GIVEN ENTRIES >>
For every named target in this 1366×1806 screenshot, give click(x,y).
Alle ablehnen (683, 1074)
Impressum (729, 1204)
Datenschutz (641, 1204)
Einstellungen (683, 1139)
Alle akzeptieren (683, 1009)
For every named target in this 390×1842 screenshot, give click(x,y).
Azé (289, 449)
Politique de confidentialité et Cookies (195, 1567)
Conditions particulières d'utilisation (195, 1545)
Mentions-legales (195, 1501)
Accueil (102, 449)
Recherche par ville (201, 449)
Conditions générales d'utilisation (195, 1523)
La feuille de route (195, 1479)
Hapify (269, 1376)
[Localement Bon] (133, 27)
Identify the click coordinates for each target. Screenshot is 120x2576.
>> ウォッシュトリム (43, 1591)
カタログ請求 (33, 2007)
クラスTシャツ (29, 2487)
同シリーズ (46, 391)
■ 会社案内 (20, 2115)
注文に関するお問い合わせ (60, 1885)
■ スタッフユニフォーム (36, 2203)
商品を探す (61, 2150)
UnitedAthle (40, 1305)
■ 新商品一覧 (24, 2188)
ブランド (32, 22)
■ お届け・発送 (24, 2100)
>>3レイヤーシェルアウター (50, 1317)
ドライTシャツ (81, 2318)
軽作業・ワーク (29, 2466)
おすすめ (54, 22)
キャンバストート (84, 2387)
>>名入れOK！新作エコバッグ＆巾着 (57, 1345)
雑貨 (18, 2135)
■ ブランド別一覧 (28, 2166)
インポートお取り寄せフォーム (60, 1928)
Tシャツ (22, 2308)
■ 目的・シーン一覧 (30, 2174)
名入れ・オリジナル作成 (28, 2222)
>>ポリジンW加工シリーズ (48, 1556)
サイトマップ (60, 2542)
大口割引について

EXERCISE INSTRUCTIONS >>
Pull out every line holding "click" from the records above, and copy it.

RESULT >>
For every named target in this 1366×1806 screenshot, give click(x,y).
For every named target in this 390×1842 screenshot, give click(x,y).
Identify the click coordinates for each target. Screenshot is 120x2576.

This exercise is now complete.